2024 Standard Mileage Deduction: Rates, Rules & Claiming
Learn the essential framework for deducting vehicle expenses using the 2024 standard mileage rate, including rules for eligibility and required documentation.
Learn the essential framework for deducting vehicle expenses using the 2024 standard mileage rate, including rules for eligibility and required documentation.
The standard mileage deduction offers a simplified way to account for the costs of using your vehicle for certain purposes. The Internal Revenue Service (IRS) provides this option as an alternative to the more complex method of tracking all actual car expenses, such as gas, insurance, and repairs. By using a set rate per mile, taxpayers can reduce their recordkeeping burden while still capturing a deduction for vehicle use related to business, medical, or charitable activities.

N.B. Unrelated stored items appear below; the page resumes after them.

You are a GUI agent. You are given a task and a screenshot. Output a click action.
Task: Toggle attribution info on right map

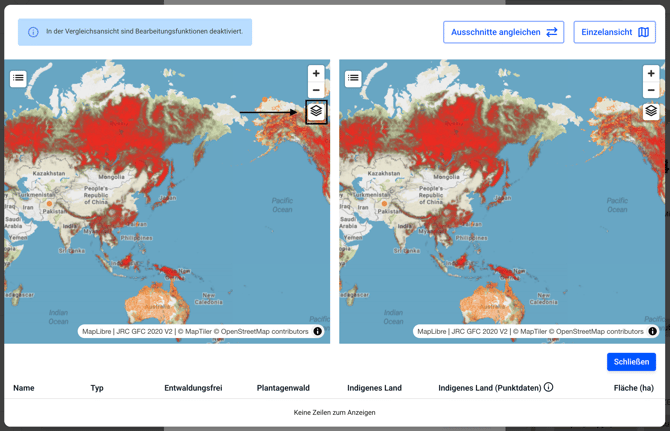(653, 332)
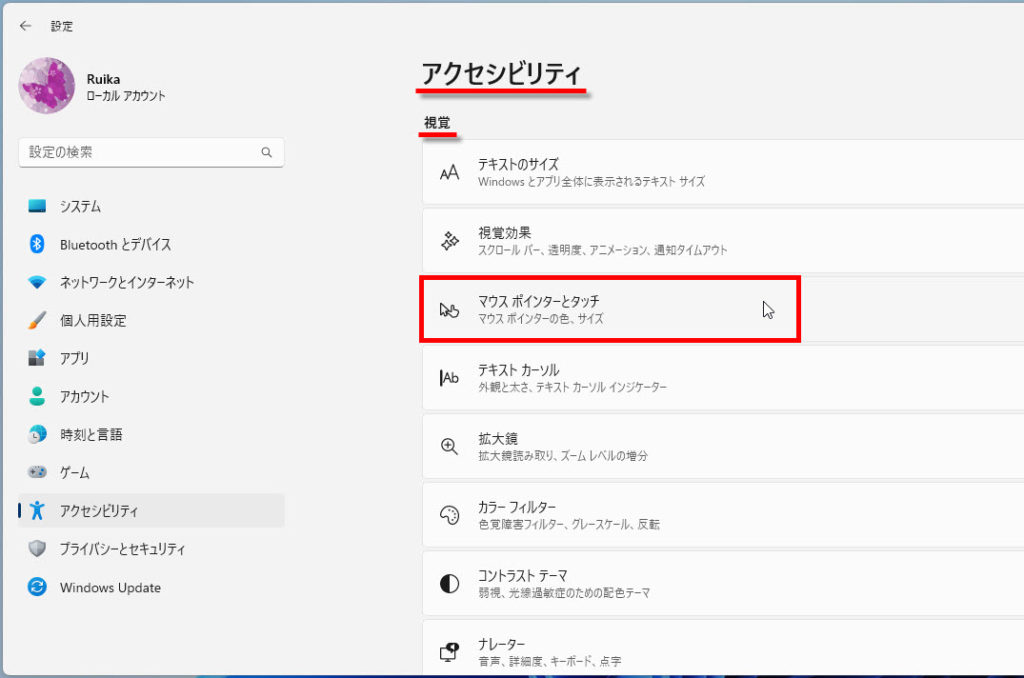Viewport: 1024px width, 678px height.
Task: Click the 拡大鏡 magnifier icon
Action: 450,446
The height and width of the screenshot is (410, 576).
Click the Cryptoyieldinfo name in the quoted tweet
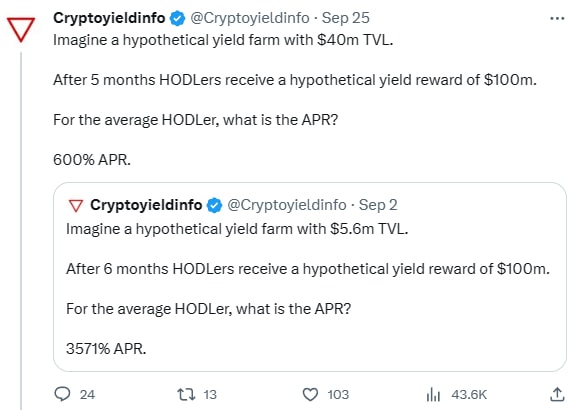coord(146,205)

The IRS has issued the official standard mileage rates for the 2024 tax year, which are used to calculate deductible costs on tax returns filed in 2025. For business use of a vehicle, the rate is 67 cents per mile.

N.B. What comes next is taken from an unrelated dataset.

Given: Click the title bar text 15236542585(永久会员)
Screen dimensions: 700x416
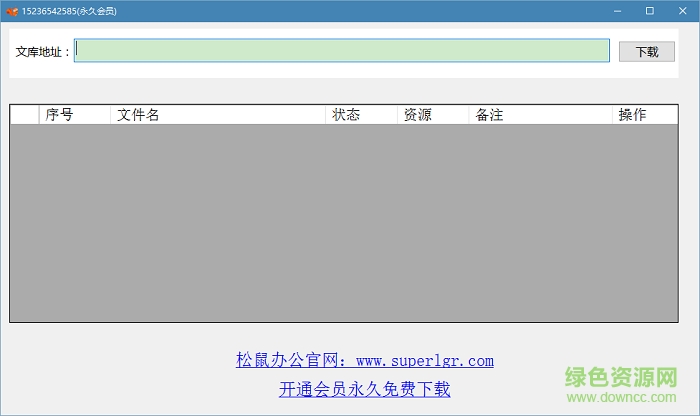Looking at the screenshot, I should click(68, 11).
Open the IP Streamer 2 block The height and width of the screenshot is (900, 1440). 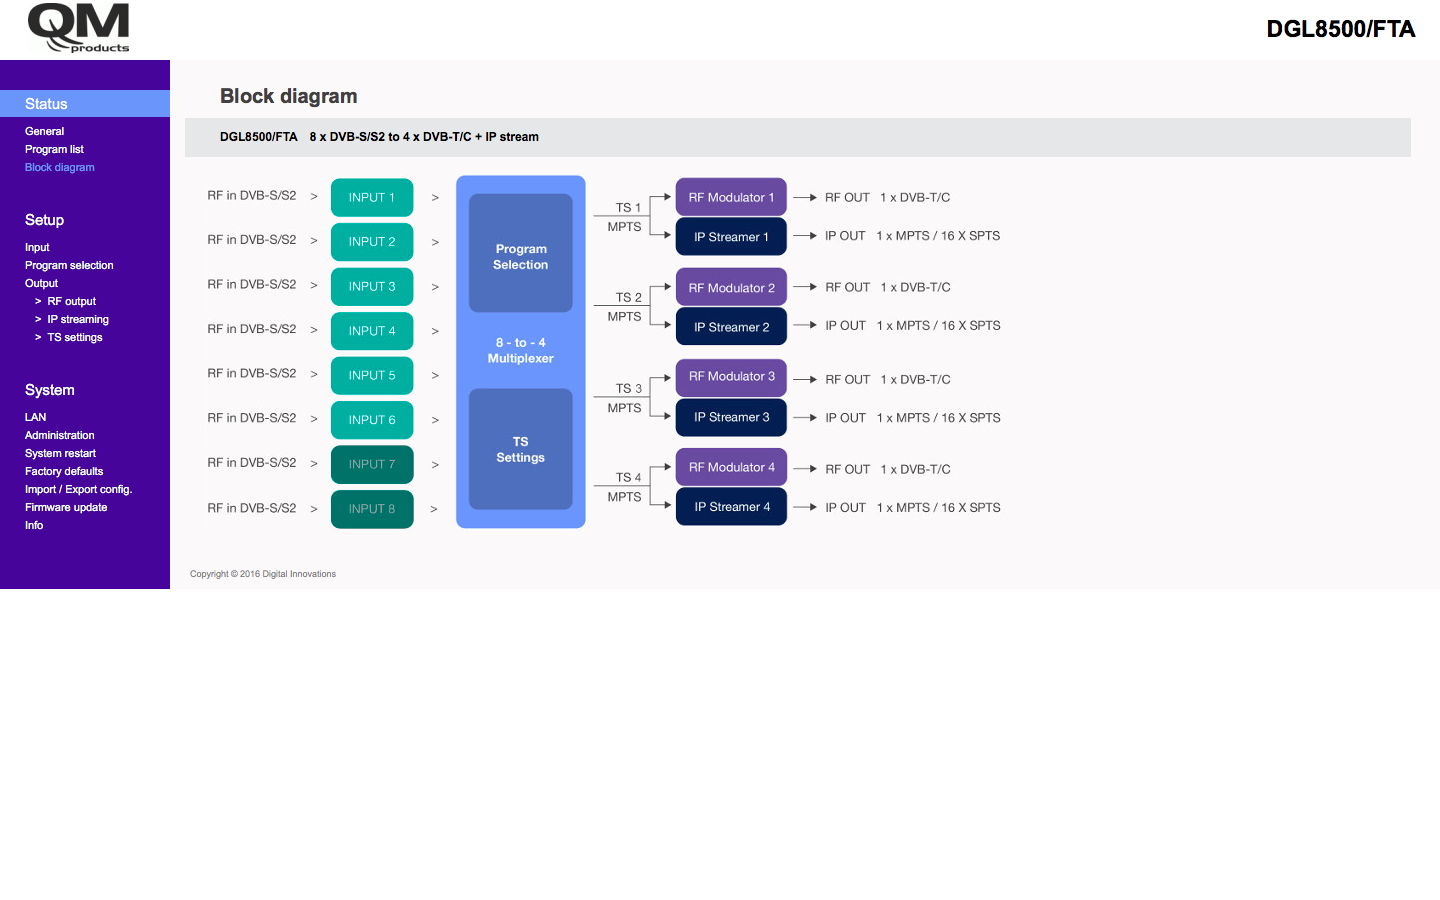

For medical purposes, the rate for 2024 is 21 cents per mile. This same rate also applies to moving expenses for qualified active-duty members of the Armed Forces. The rate for miles driven in service of a qualified charitable organization is 14 cents per mile. These rates apply to electric, hybrid, gasoline, and diesel-powered vehicles.
The ability to deduct business-related mileage is primarily available to self-employed individuals, independent contractors, and gig economy workers. A deductible business mile is one driven for a specific business purpose, such as traveling to a client’s location, driving between different job sites, or making a trip to the bank for a business deposit.
A significant distinction exists between deductible business travel and non-deductible commuting. The IRS defines commuting as travel between your home and your main or regular place of work, and these miles are considered a personal expense. For example, a freelance graphic designer driving from their home office to meet a new client can deduct those miles, but a carpenter driving from home to their single, permanent workshop each day cannot.
Under the Tax Cuts and Jobs Act (TCJA), W-2 employees are prohibited from deducting unreimbursed employee travel expenses on their federal tax returns through 2025. This means that if an employer does not reimburse an employee for using their personal vehicle for work, the employee cannot claim the standard mileage deduction.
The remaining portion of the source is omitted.